--- TASK BRIEF ---
Could you copy exactly the lines below from the one with "Image resolution: width=1151" to the one with "777x453 pixels.", inclusive, leaving out any pictures?

--- Data entries ---
((
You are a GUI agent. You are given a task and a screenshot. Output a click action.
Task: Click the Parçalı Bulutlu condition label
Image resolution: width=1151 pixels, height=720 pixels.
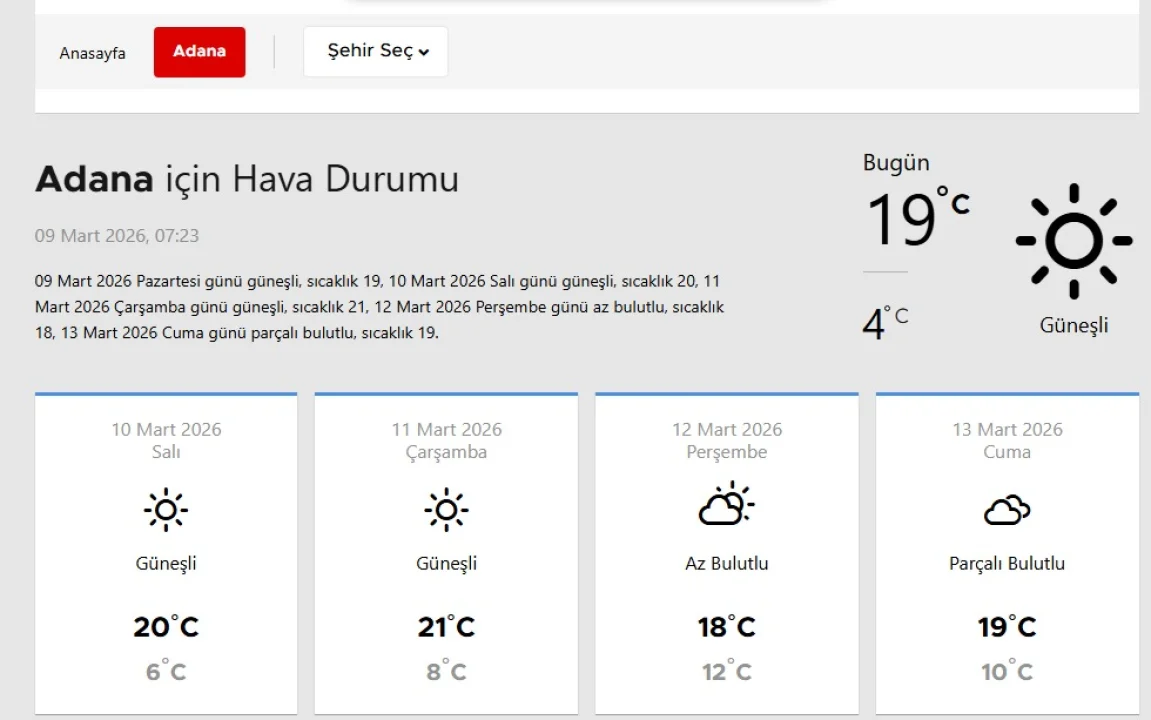1007,564
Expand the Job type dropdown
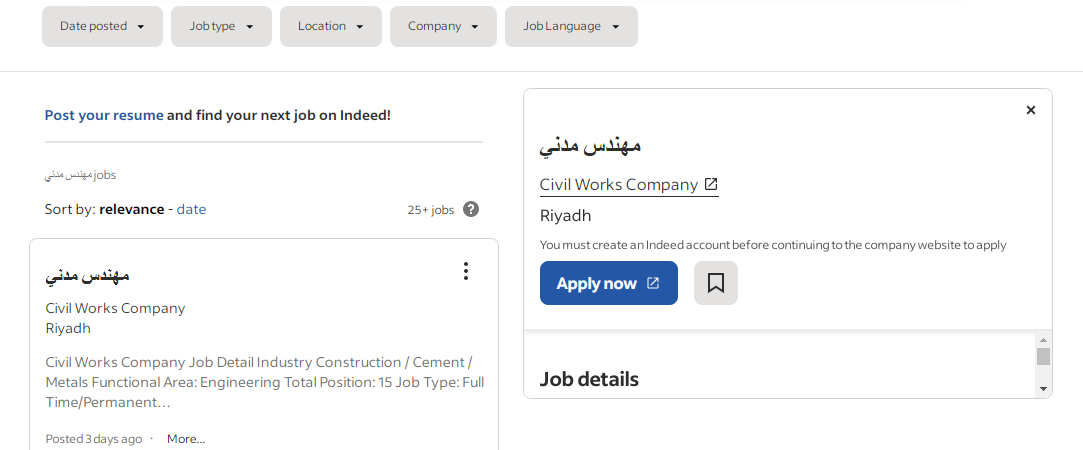 click(x=221, y=26)
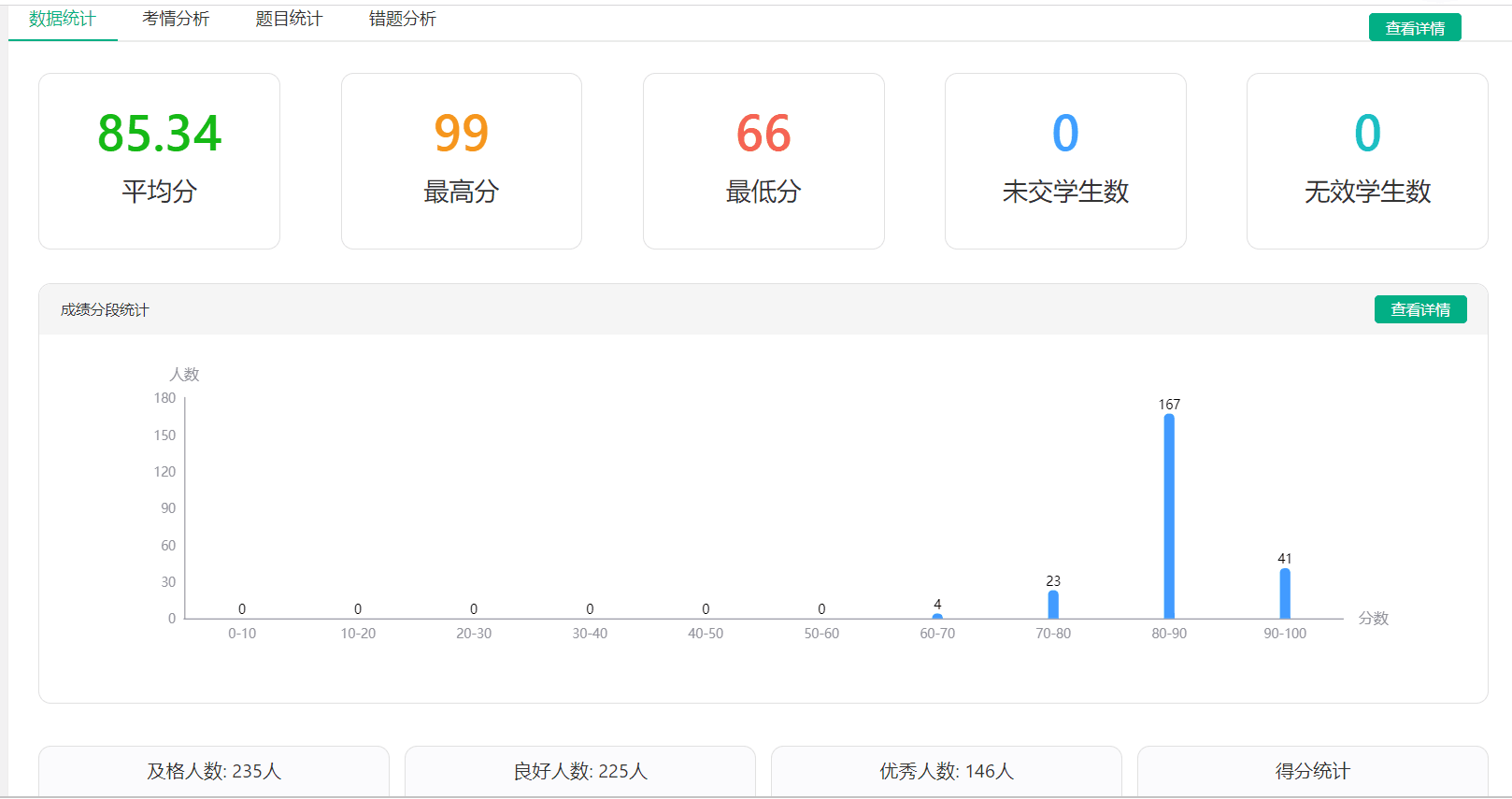Select the 优秀人数: 146人 panel
The image size is (1512, 799).
coord(947,771)
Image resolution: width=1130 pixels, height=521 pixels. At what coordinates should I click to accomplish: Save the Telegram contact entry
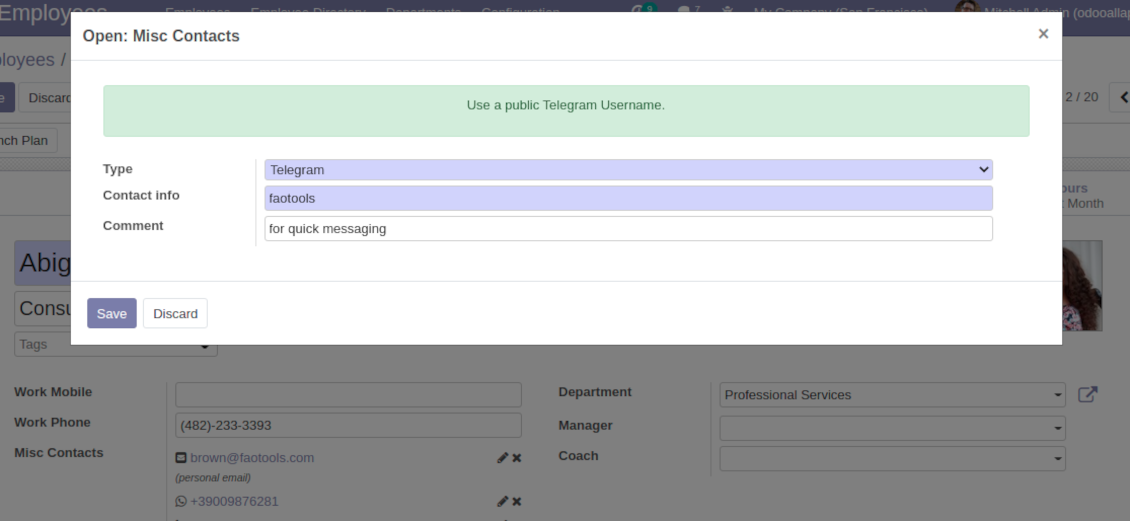[111, 313]
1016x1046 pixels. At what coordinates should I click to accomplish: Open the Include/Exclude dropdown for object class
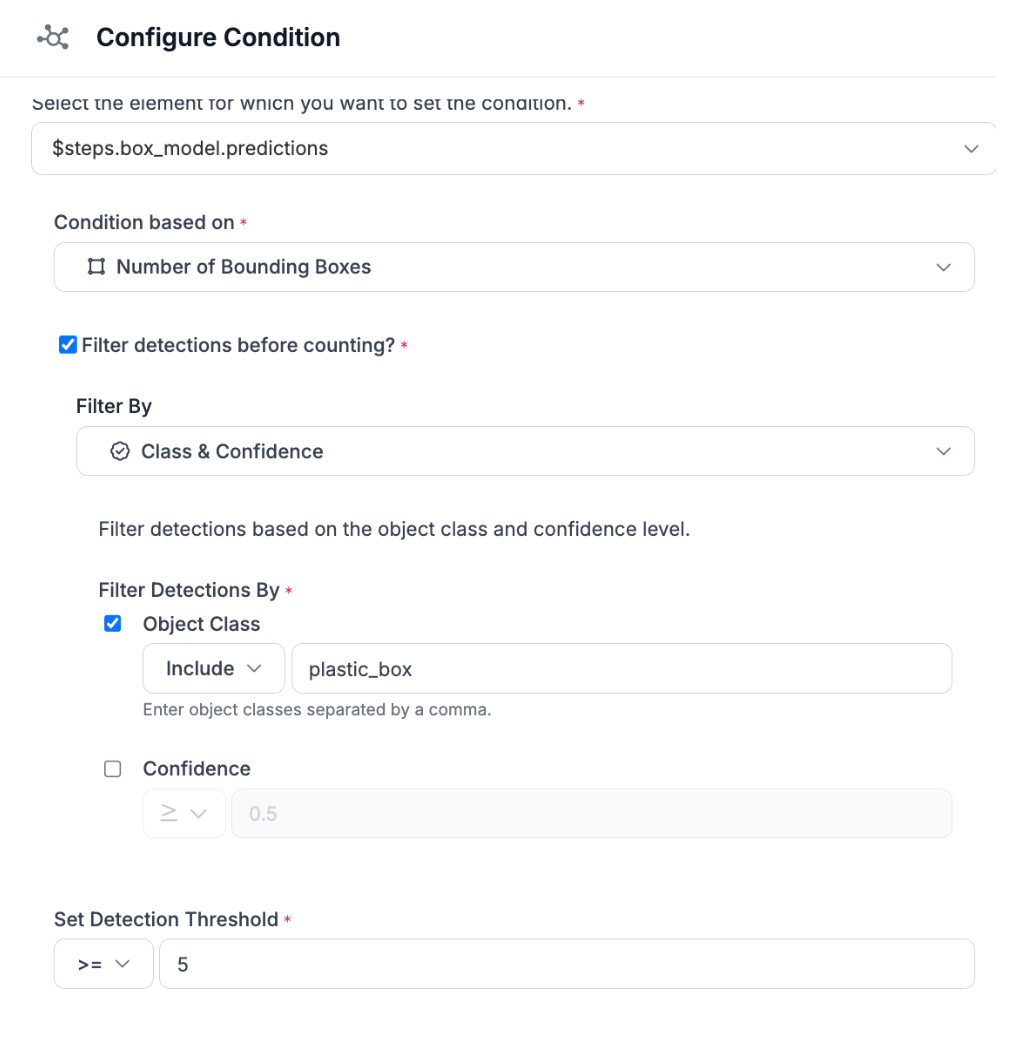[213, 668]
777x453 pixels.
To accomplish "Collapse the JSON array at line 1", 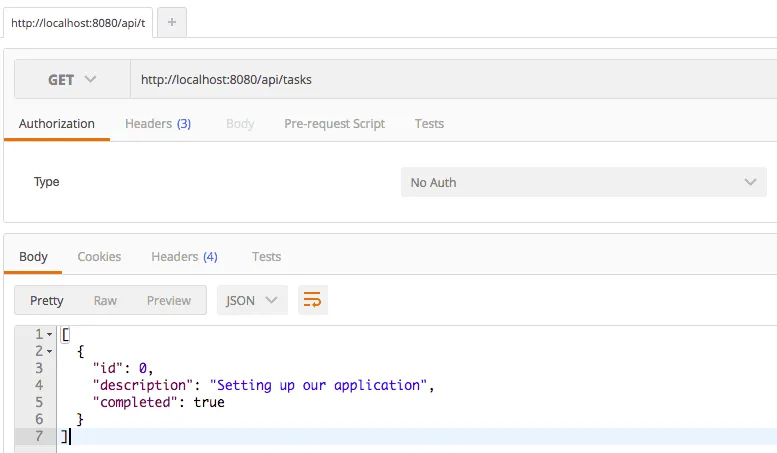I will click(50, 334).
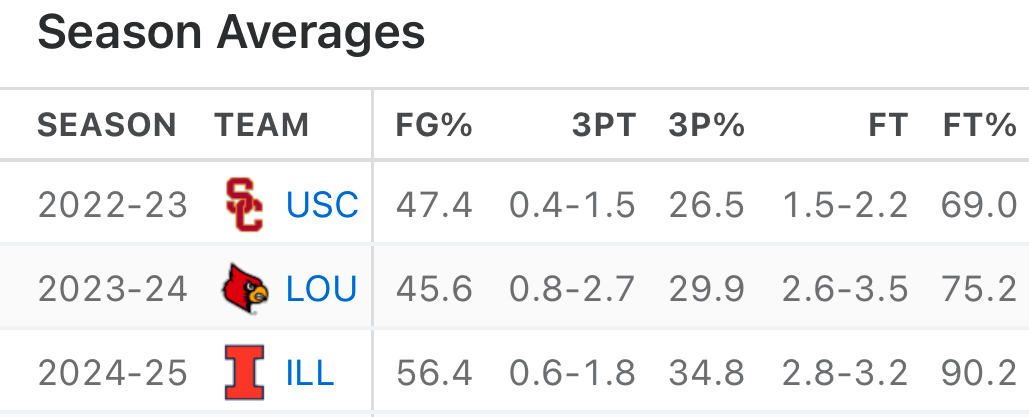The image size is (1029, 417).
Task: Select the 2023-24 season cell
Action: click(113, 289)
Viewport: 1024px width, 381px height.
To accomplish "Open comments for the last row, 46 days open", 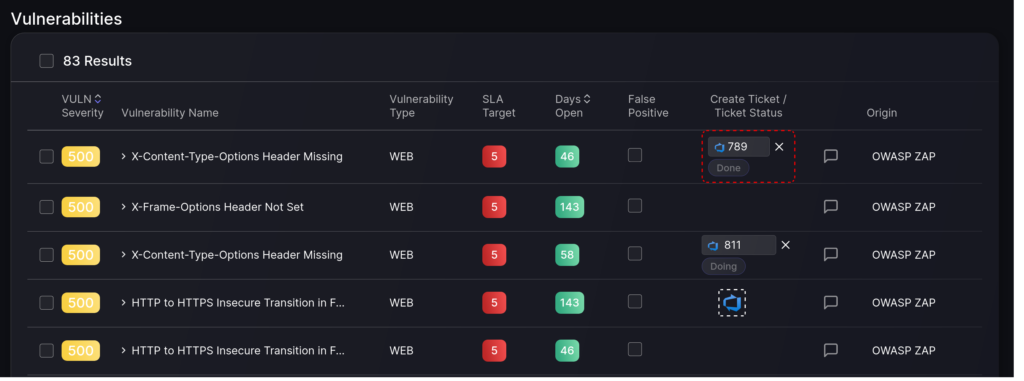I will tap(830, 350).
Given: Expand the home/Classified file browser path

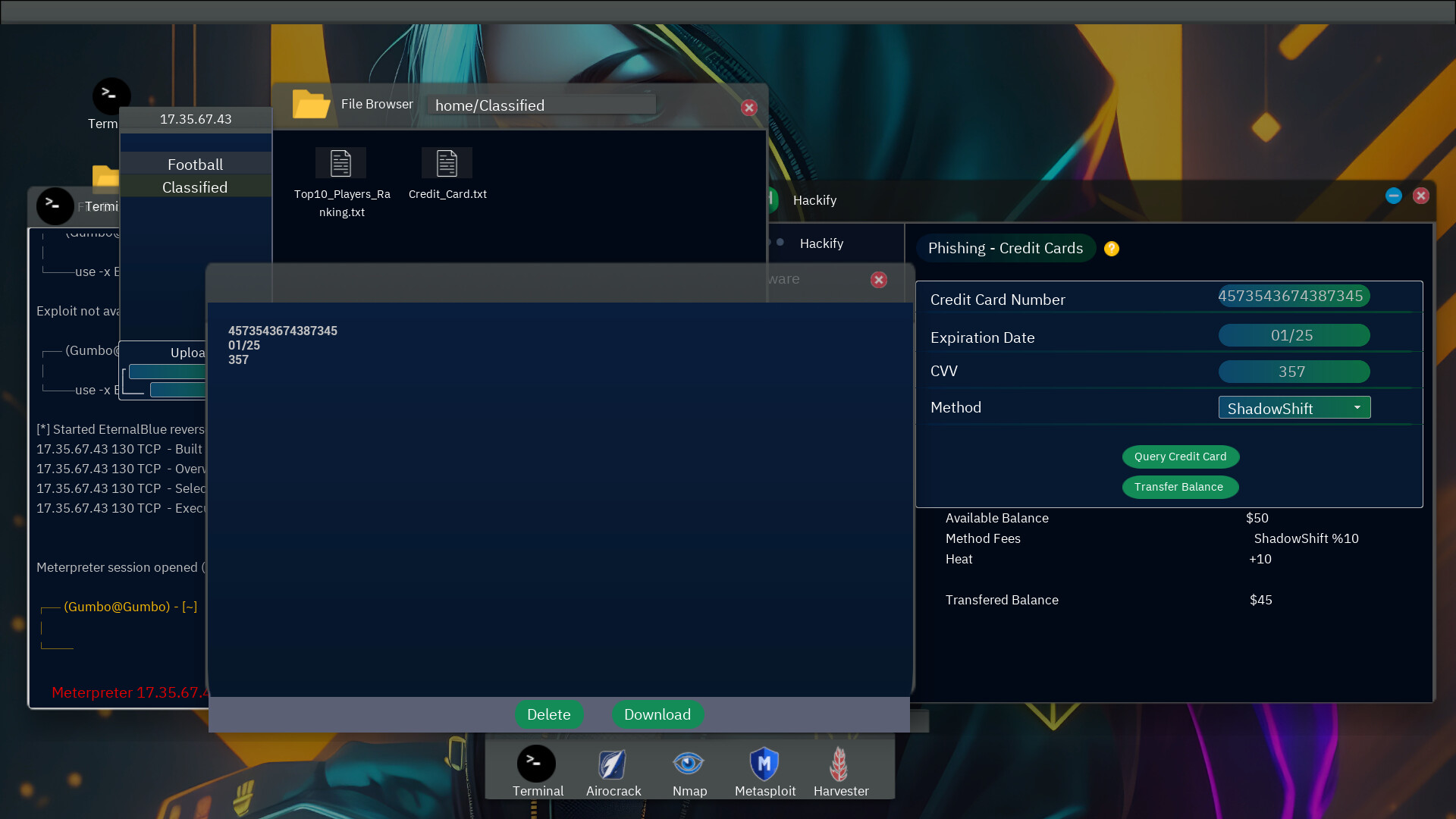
))
--- ANSWER BOX ---
Image resolution: width=1151 pixels, height=720 pixels.
1007,564
Expand the Job type dropdown
 click(x=221, y=26)
Select the 优秀人数: 146人 panel
The image size is (1512, 799).
coord(947,771)
Image resolution: width=1130 pixels, height=521 pixels. At what coordinates should I click to accomplish: Save the Telegram contact entry
[111, 313]
1016x1046 pixels. At what coordinates should I click to accomplish: Open the Include/Exclude dropdown for object class
[213, 668]
777x453 pixels.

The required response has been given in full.